- [REQUIRED TASK]
Rewrite every line of the records below as a numbered list, skipping any blank lines. Leave the pictures out of your answer.

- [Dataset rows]
____

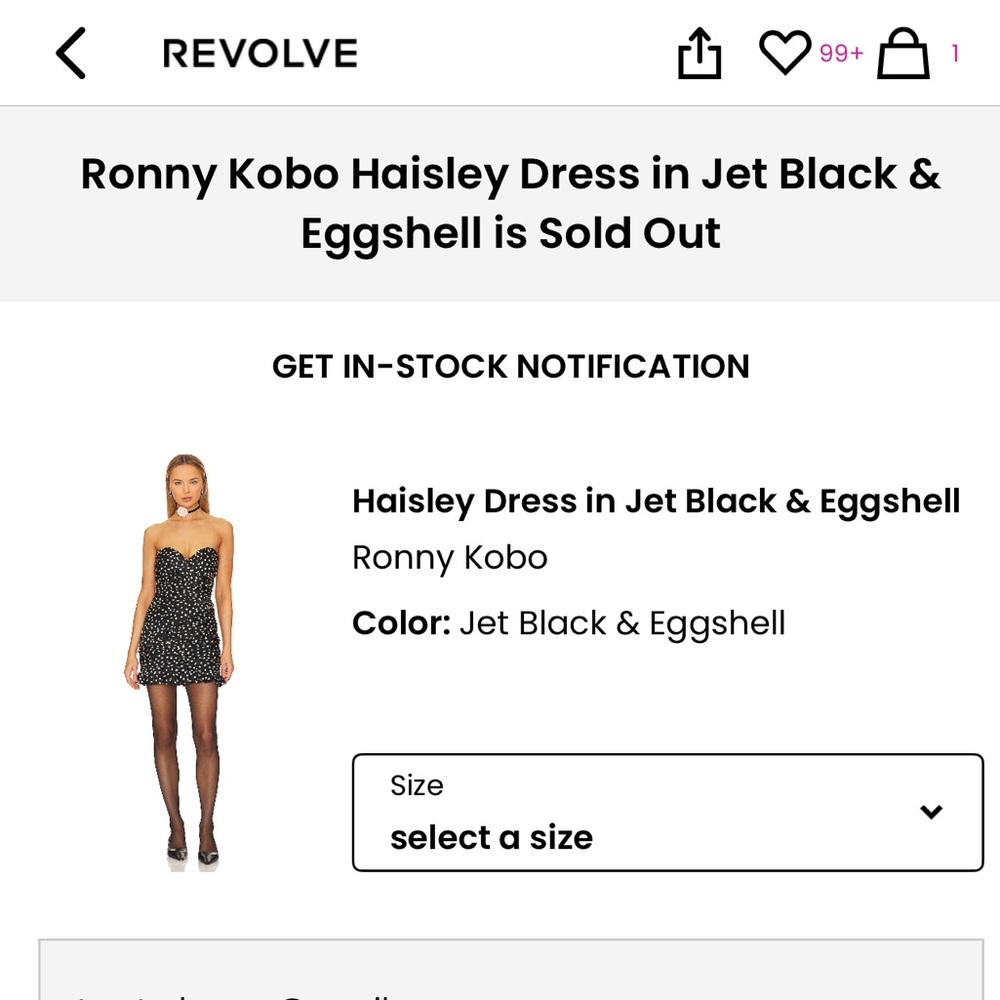This screenshot has width=1000, height=1000.
Task: Tap inside the Size selection field
Action: tap(600, 811)
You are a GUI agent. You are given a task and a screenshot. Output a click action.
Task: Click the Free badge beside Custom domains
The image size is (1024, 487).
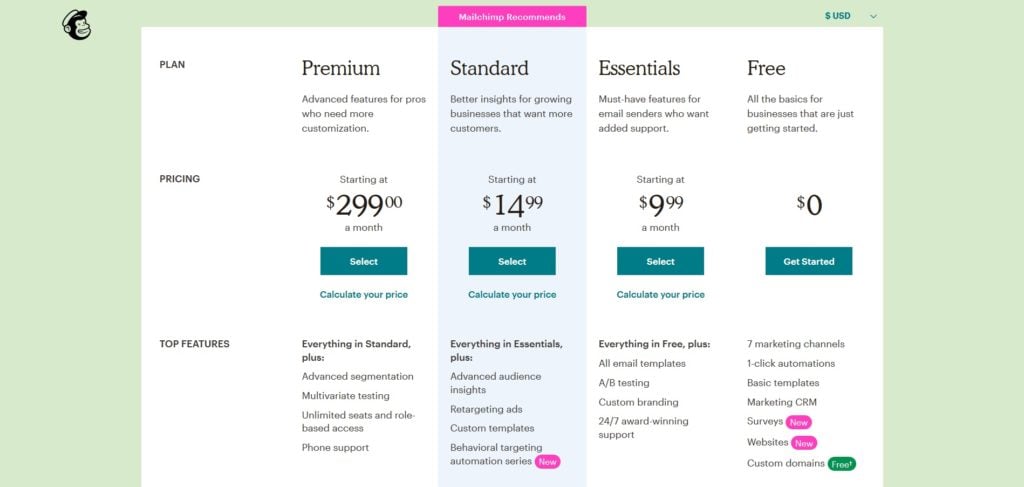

____

- [SOLVED PROBLEM]
1. This screenshot has width=1000, height=1000.
2. Task: Tap inside the Size selection field
3. Action: tap(600, 811)
4. You are a GUI agent. You are given a task and a screenshot. Output a click action.
5. Task: Click the Free badge beside Custom domains
6. The image size is (1024, 487).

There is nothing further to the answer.